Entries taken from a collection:
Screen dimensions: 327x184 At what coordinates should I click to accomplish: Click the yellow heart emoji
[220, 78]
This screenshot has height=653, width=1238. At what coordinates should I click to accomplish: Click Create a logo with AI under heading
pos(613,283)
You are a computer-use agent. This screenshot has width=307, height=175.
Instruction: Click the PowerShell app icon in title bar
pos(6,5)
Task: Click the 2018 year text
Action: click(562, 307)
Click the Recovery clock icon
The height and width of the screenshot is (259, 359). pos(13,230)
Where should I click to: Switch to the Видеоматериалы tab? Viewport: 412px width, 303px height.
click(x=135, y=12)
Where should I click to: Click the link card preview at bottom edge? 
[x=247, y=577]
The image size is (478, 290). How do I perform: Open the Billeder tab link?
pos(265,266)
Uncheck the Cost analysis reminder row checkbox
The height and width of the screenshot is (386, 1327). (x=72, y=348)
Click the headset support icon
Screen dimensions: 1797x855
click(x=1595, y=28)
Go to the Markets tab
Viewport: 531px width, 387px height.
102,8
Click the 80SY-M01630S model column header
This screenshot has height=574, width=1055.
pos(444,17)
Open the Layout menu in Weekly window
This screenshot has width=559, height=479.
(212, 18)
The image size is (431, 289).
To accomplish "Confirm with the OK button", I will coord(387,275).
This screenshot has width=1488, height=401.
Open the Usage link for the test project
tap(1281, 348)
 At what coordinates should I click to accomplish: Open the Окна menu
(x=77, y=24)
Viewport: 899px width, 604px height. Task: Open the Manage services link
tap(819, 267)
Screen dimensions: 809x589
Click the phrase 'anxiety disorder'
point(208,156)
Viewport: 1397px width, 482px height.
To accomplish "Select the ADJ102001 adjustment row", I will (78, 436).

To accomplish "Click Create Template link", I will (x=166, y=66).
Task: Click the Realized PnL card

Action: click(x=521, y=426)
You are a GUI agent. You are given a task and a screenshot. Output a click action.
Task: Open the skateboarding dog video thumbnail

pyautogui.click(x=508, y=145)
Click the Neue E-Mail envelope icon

PROBLEM STATEMENT =
Exactly as written above, copy every line.

ANSWER BELOW =
Screen dimensions: 327x184 At what coordinates should I click to accomplish: Click the yellow heart emoji
[220, 78]
This screenshot has height=653, width=1238. At what coordinates should I click to accomplish: Click Create a logo with AI under heading
pos(613,283)
You are a computer-use agent. This screenshot has width=307, height=175.
Instruction: Click the PowerShell app icon in title bar
pos(6,5)
Task: Click the 2018 year text
Action: click(562, 307)
Click the Recovery clock icon
The height and width of the screenshot is (259, 359). pos(13,230)
Where should I click to: Switch to the Видеоматериалы tab? Viewport: 412px width, 303px height.
click(x=135, y=12)
Where should I click to: Click the link card preview at bottom edge? 
[x=247, y=577]
The image size is (478, 290). How do I perform: Open the Billeder tab link?
pos(265,266)
Uncheck the Cost analysis reminder row checkbox
The height and width of the screenshot is (386, 1327). (x=72, y=348)
Click the headset support icon
Screen dimensions: 1797x855
click(x=1595, y=28)
Go to the Markets tab
Viewport: 531px width, 387px height.
102,8
Click the 80SY-M01630S model column header
This screenshot has height=574, width=1055.
pos(444,17)
Open the Layout menu in Weekly window
This screenshot has width=559, height=479.
(212, 18)
The image size is (431, 289).
To accomplish "Confirm with the OK button", I will coord(387,275).
This screenshot has width=1488, height=401.
Open the Usage link for the test project
tap(1281, 348)
 At what coordinates should I click to accomplish: Open the Окна menu
(x=77, y=24)
Viewport: 899px width, 604px height. Task: Open the Manage services link
tap(819, 267)
Screen dimensions: 809x589
Click the phrase 'anxiety disorder'
point(208,156)
Viewport: 1397px width, 482px height.
To accomplish "Select the ADJ102001 adjustment row", I will (78, 436).

To accomplish "Click Create Template link", I will (x=166, y=66).
Task: Click the Realized PnL card

Action: click(x=521, y=426)
You are a GUI agent. You are given a task and a screenshot. Output a click action.
Task: Open the skateboarding dog video thumbnail

pyautogui.click(x=508, y=145)
Click the Neue E-Mail envelope icon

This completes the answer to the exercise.